== Short problem 1 ==
According to the ADSL build section below, which output dataset does the SAS program produce?

== Document ==
■ ■ ■
5 Section B — Build ADSL (derivation program)
5.1 Best-practice principles applied
- Single responsibility: one build program for ADSL
- Declared assumptions: date parsing, exposure summarization rules
- Explicit variable derivations with labels (SAS) and consistent naming (R)
- Integrity checks that stop the run on critical failures (duplicates, missing keys)
5.2 SAS vs R (scroll to see full code)
/*=============================================================================
Program: 01_build_adsl.sas
Purpose: Build ADaM ADSL from SDTM DM and EX (submission-grade pattern).
Inputs: sdtm.dm, sdtm.ex
Output: adam.adsl
Assumptions: ISO 8601 dates; 1 primary treatment per subject (simplified).
=============================================================================*/
%macro stop_if_dups(ds, key);
proc sort data=&ds out=_chk nodupkey dupout=_dups; by &key; run;
%local ndup;
proc sql noprint; select count(*) into :ndup trimmed from _dups; quit;
%if &ndup > 0 %then %do;
%put ERROR: Duplicate key(s) detected in &ds by &key..;
proc export data=_dups outfile="&QC_DIR/dups_%scan(&ds,2,.)..csv" dbms=csv replace; run;
%abort cancel;
%end;
%mend;
%macro assert_vars(ds, varlist);
%local i v;
%do i=1 %to %sysfunc(countw(&varlist));
%let v = %scan(&varlist,&i);
proc sql noprint;
select count(*) into :_vexists trimmed
from dictionary.columns
where libname=%upcase("%scan(&ds,1,.)")
and memname=%upcase("%scan(&ds,2,.)")
■ ■ ■
== Provided data ==
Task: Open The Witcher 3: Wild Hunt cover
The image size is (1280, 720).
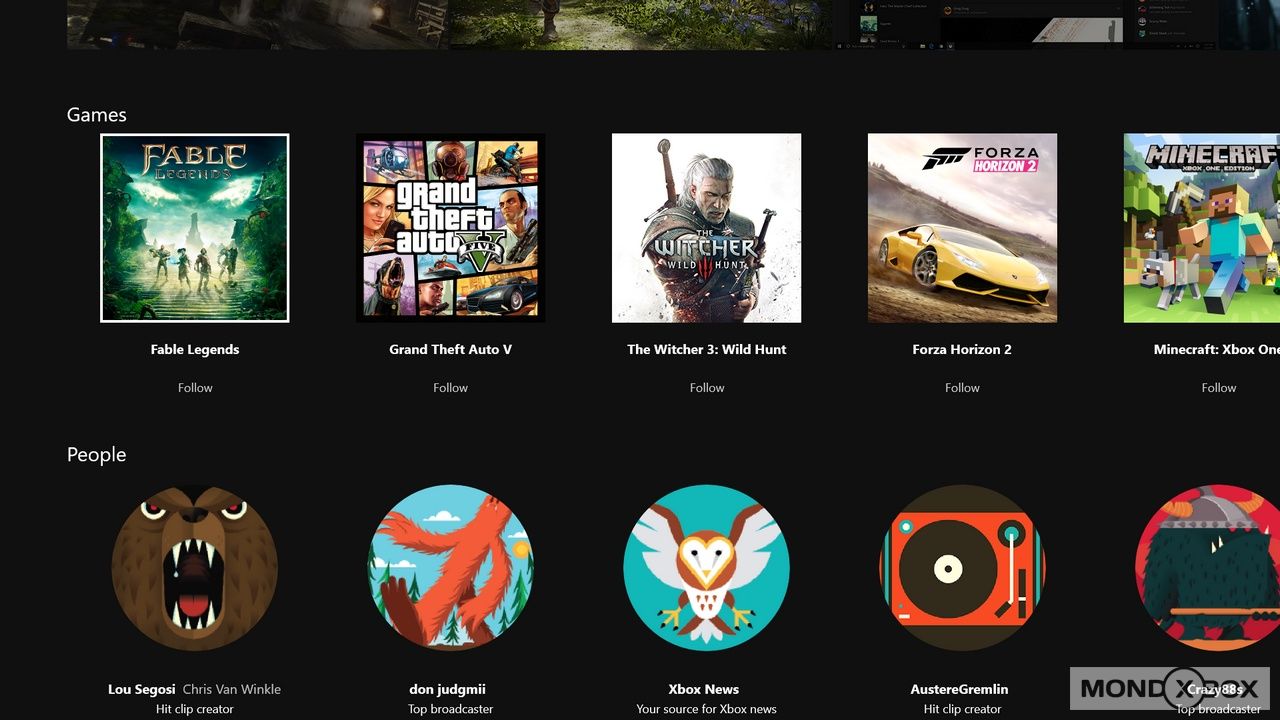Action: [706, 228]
■ ■ ■
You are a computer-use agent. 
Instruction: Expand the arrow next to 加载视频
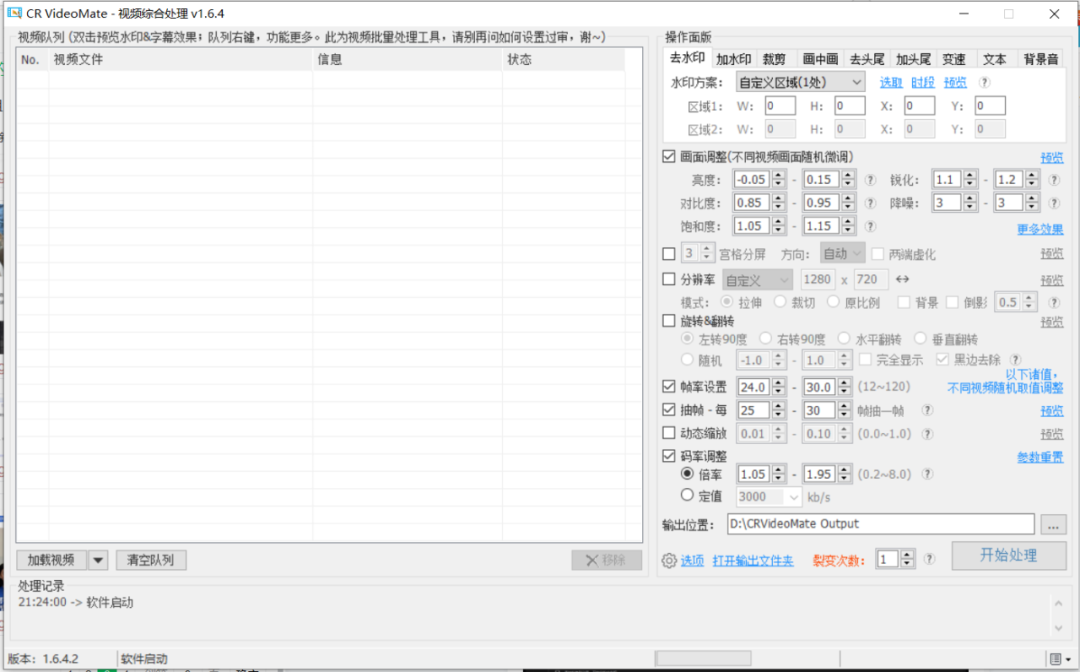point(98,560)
■ ■ ■
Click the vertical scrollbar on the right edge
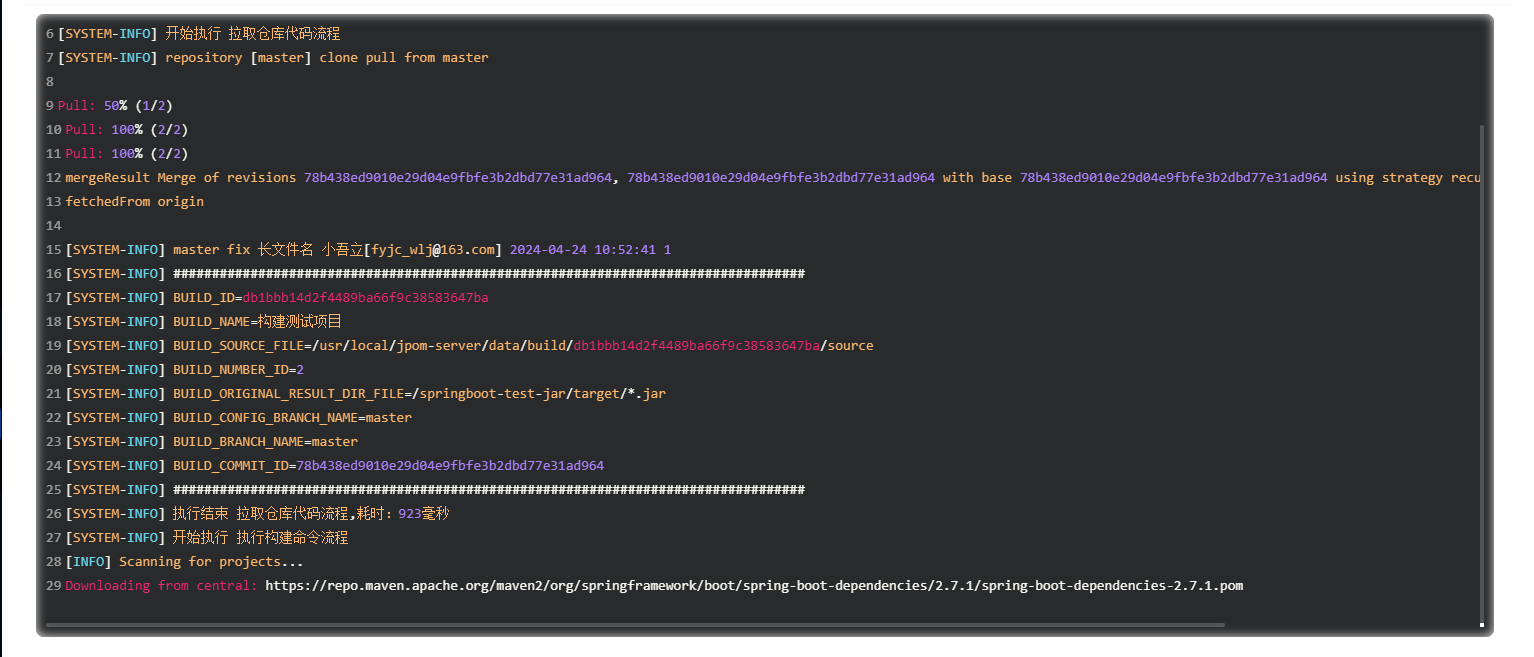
■ ■ ■
== Short problem 2 ==
In the entries above, quote everything from the line with "Task: Open The Witcher 3: Wild Hunt cover" up to and including the line with "Action: [706, 228]". Leave the pictures out of your answer.

== Task answer 1 ==
adam.adsl

== Task answer 2 ==
Task: Open The Witcher 3: Wild Hunt cover
The image size is (1280, 720).
Action: [706, 228]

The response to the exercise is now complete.